- Aufgaben:
**1)** Welche Einrichtungen werden laut dem Text über die Kommunen privatisiert oder geschlossen? Zähle alle auf.
**2)** Wie vielen Menschen in Deutschland sichern kommunale Unternehmen dem Text über die Kommunen zufolge Arbeitsplätze?
**3)** Setze den Text über die Kommunen im Anschluss an seinen letzten Satz fort.

Zukunft investieren

Seit über 10 Jahren bin ich Mitglied im Rat der Stadt Grevenbroich. Daher sage ich aus tiefster Überzeugung: die Gemeinden und Städte in Deutschland bilden das Fundament von Demokratie, Rechtstaat und gesellschaftlichen Zusammenhalts. Aus diesen Gründen ist es von enormer Bedeutung starke Kommunen und Quartiere zu entwickeln. Zudem sind auch kommunale Unternehmen zentrale Infrastrukturdienstleister und wesentliche Impulsgeber für die wirtschaftliche, kulturelle und soziale Stabilität in Deutschland und seinen Regionen. Als Arbeitgeber und Auftraggeber sorgen kommunale Unternehmen für starke wirtschaftliche Effekte: Sie sichern Arbeitsplätze für insgesamt 690.000 Menschen in Deutschland.
In den Kommunen spielt das Leben. Dort sieht man auch direkt, wenn sich der Staat aus der Verantwortung zurückziehen muss, weil das Geld fehlt. Kommunale Krankenhäuser und Pflegeeinrichtungen werden privatisiert, Schulen sind baufällig, Kindergartenkinder werden in Containern betreut, Straßen und Brücken sind marode, Schwimmbäder und Sporteinrichtungen werden geschlossen. Zudem fehlen tausende bezahlbare Wohnungen. Auch im Rhein-Kreis Neuss müssen bis 2030 5.000 öffentlich-geförderte Wohnungen gebaut werden.

- Bereitgestelltes Material:
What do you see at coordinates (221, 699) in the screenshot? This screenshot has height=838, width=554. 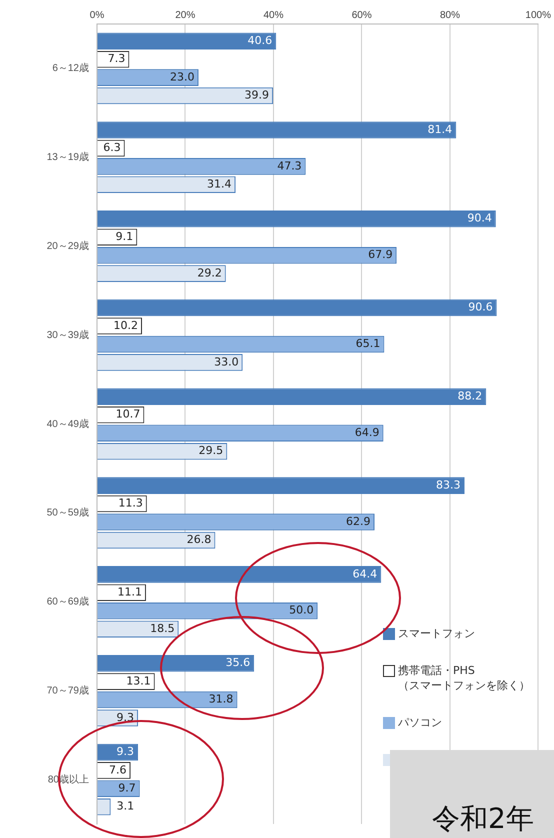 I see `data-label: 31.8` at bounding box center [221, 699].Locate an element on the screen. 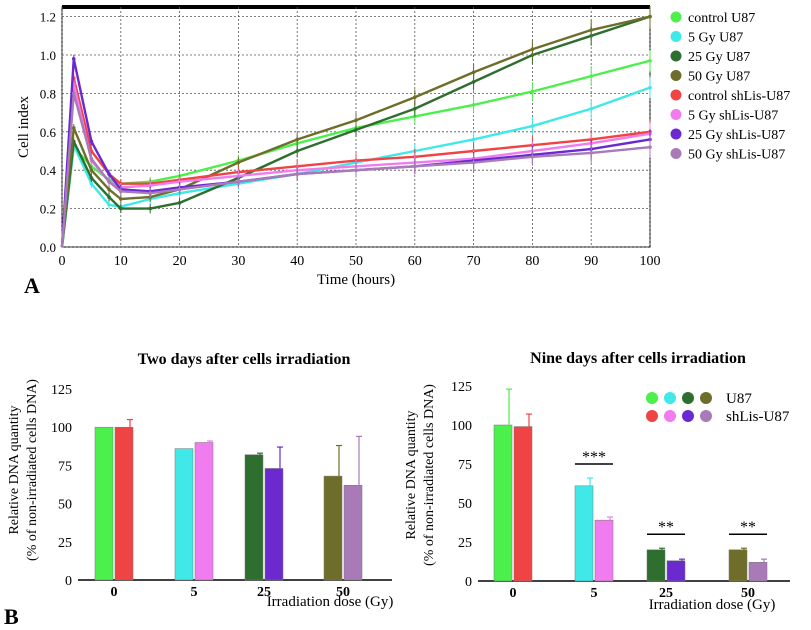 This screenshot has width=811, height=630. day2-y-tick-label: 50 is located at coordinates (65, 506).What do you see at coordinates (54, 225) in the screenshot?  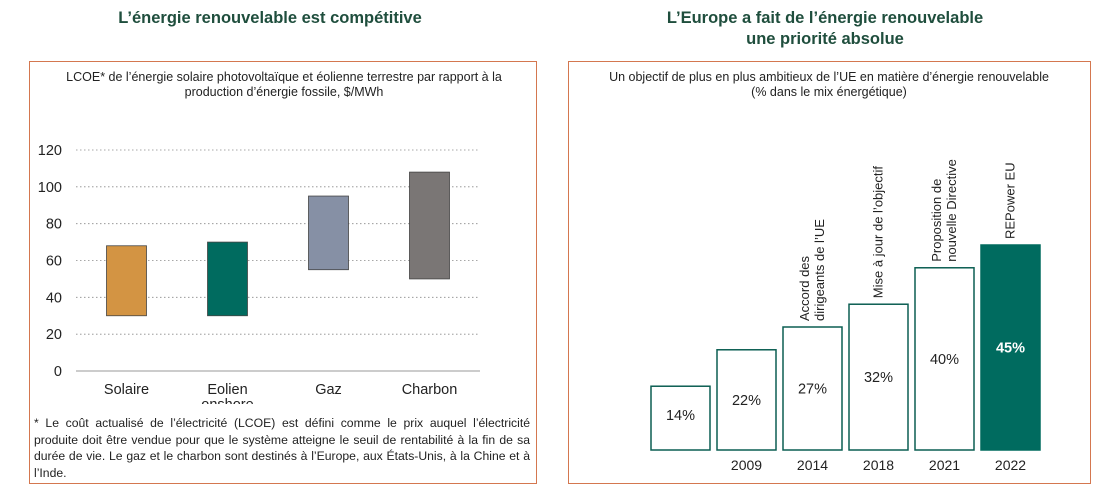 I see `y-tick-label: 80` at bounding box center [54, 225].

* * *

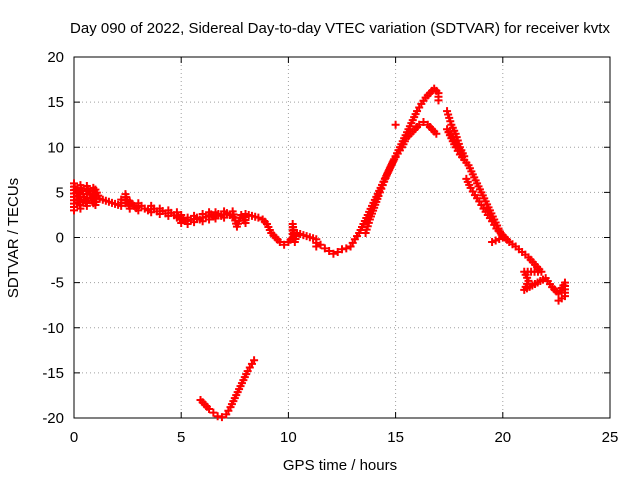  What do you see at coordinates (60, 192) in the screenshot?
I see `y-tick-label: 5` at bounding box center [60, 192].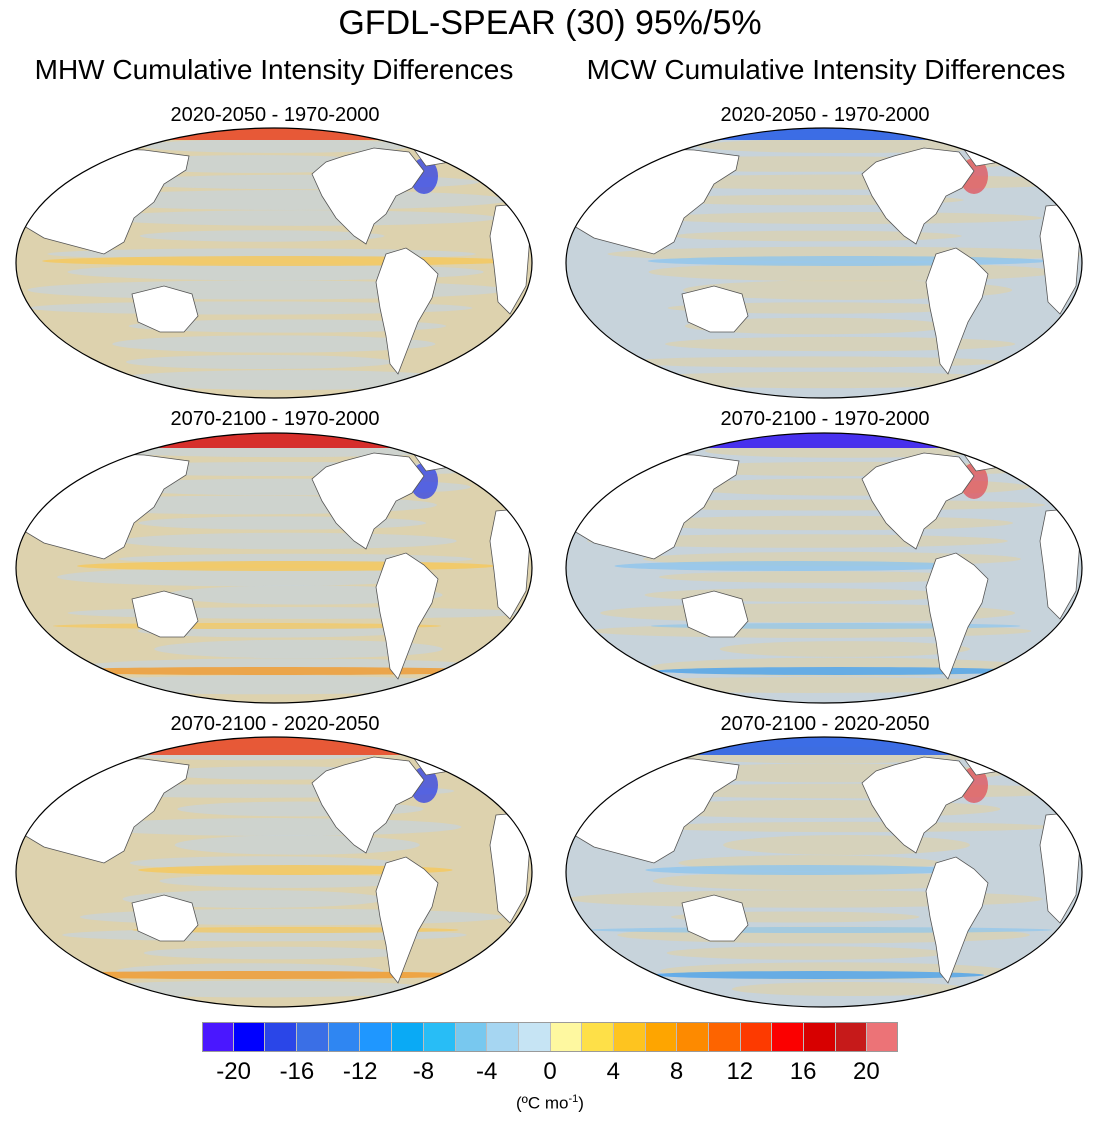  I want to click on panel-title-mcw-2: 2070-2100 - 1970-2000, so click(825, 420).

...

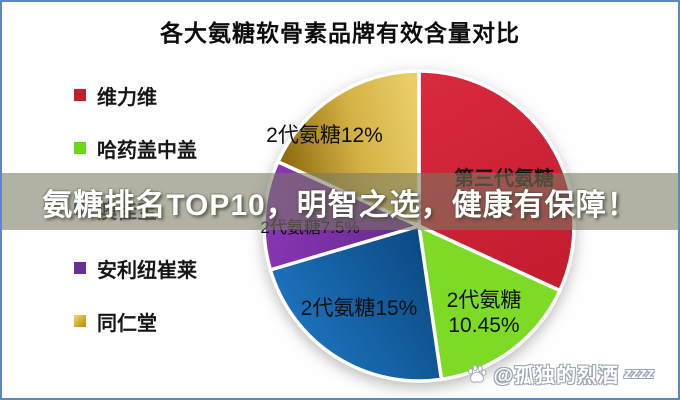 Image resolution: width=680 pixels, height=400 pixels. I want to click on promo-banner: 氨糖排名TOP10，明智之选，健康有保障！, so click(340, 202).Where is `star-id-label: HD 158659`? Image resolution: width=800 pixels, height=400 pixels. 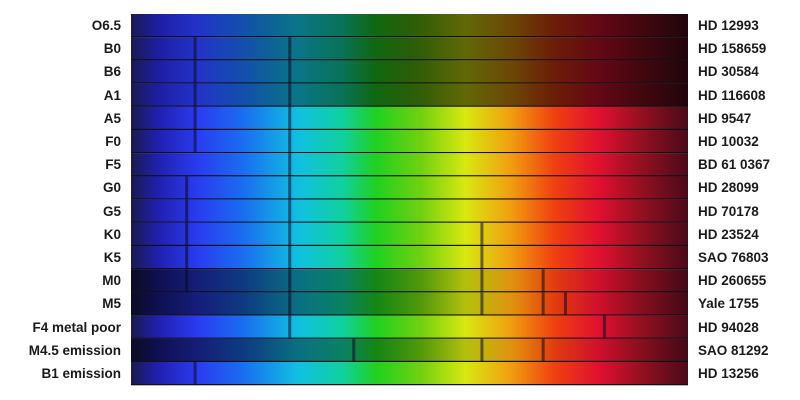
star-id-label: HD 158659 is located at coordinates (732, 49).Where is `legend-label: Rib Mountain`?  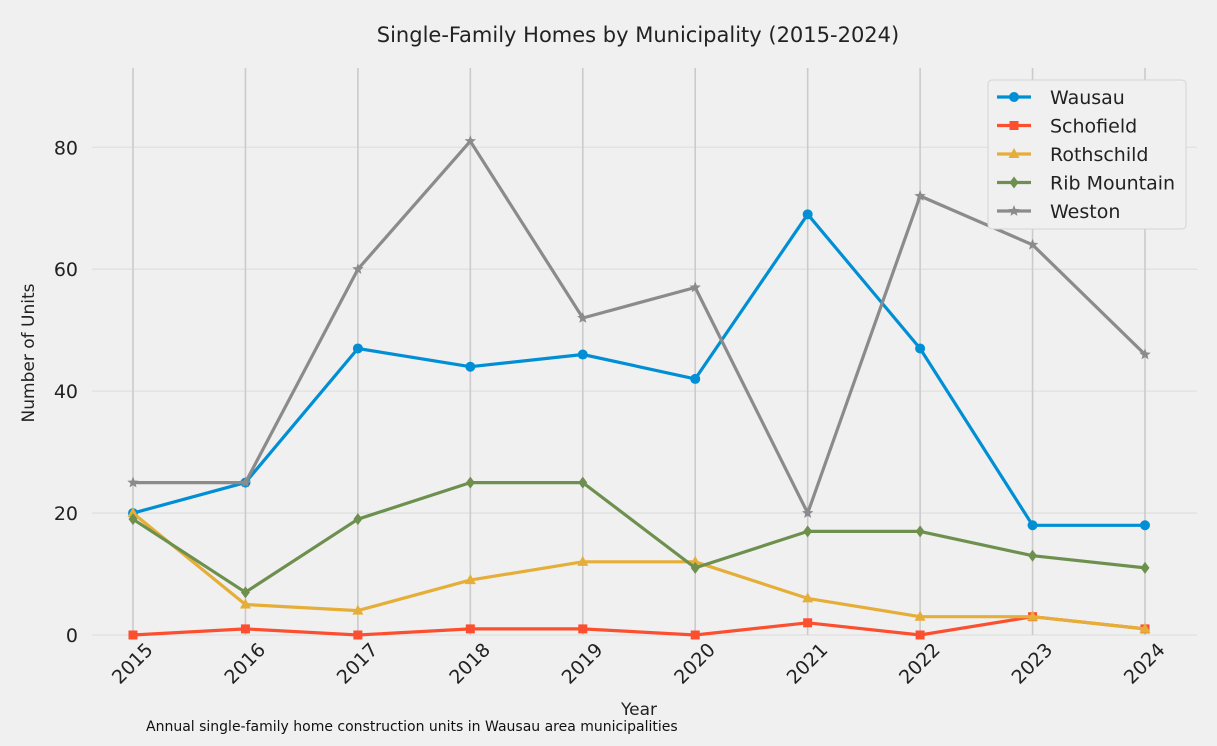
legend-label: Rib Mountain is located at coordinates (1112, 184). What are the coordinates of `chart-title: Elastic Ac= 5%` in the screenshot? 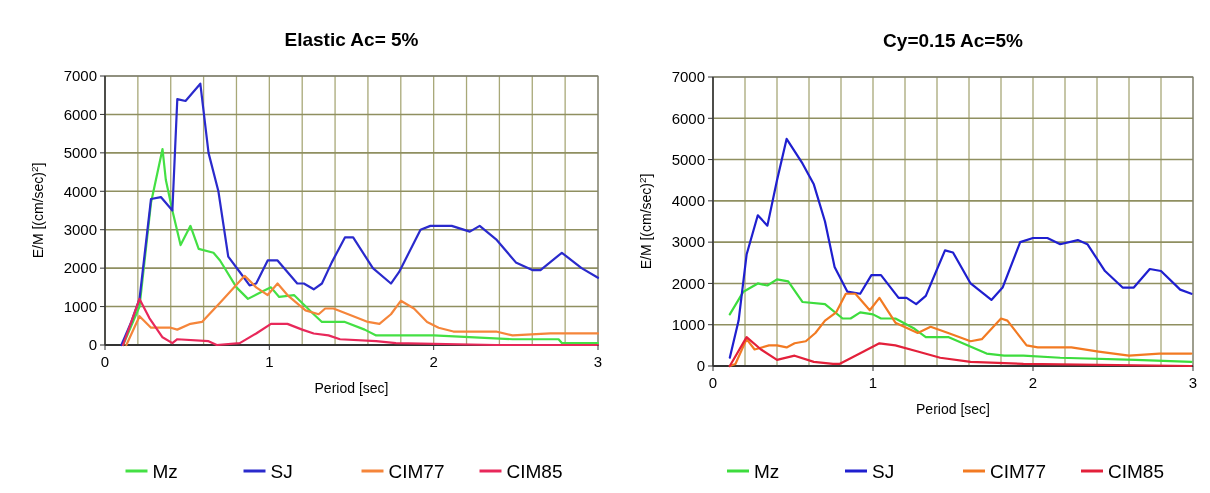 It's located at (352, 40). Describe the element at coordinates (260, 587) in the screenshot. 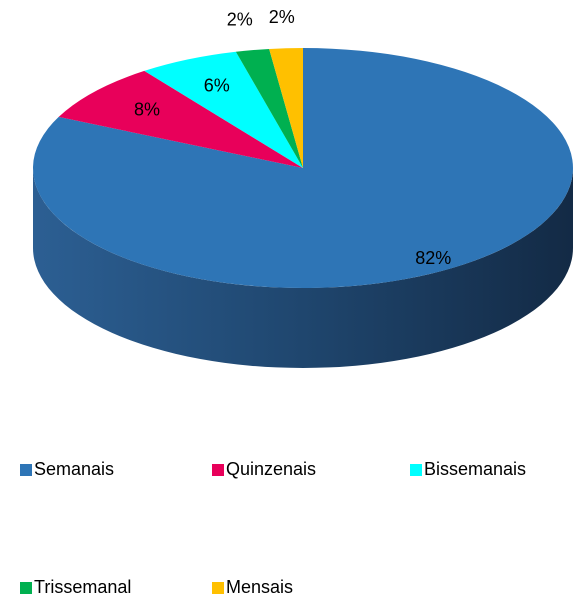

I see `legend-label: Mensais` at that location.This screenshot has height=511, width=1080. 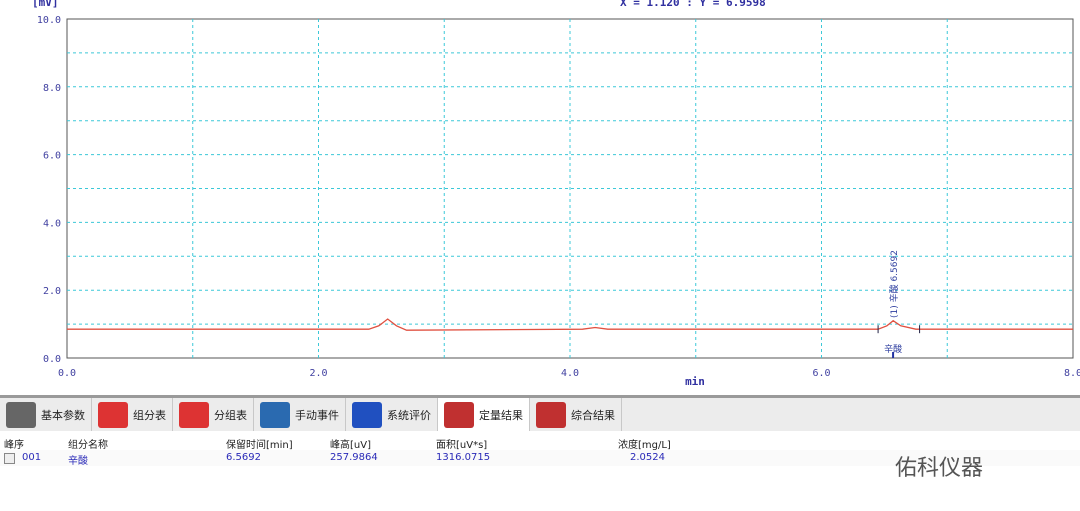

- Lösungen:
**1)** Kommunale Krankenhäuser, Pflegeeinrichtungen, Schwimmbäder, Sporteinrichtungen

**2)** Insgesamt 690.000 Menschen.

**3)**
136 Milliarden Investitionsrückstand
Die Corona-Krise hat massive Konsequenzen für die Haushalte unserer Städte und Gemeinden: auf der einen Seite brechen bei allen Steuerarten, vor allem der Gewerbesteuer, die Einnahmen weg, während gleichzeitig die Ausgaben für Sozialleistungen oder Gesundheitsschutz steigen. Aktuellen Berechnungen zufolge drohen den Kommunen Steuermindereinnahmen von rund 18 Milliarden Euro und zusätzliche Ausgaben von rund 6 Milliarden Euro. Denn geht es der Wirtschaft schlecht, brechen Gewerbesteuereinnahmen ein und die Kommunen müssen sparen. Das bedeutet konkret: Schwimmbäder, Jugendtreffs schließen, Neubau von Kitas und Radwegen werden unterlassen. Zudem bestand schon vor der Krise ein Investitionsrückstand von ca. 136 Mrd. EUR in den Städten und Gemeinden.
Wir müssen weg von der Denke, das Krankenhäuser, Pflegeeinrichtungen, Schwimmbäder, der Nahverkehr und weitere Einrichtungen des öffentlichen Daseinsvorsorge profitorientiert aufgestellt sein müssen. Zur Stärkung des Lebens in den Kommunen brauchen wir den Erlass der Altschulden, ein 100 Milliarden-Euro Investitionsprogramm für die nächsten zehn Jahre und einen Plan zur Rekommunalisierung der öffentliche Daseinsvorsorge.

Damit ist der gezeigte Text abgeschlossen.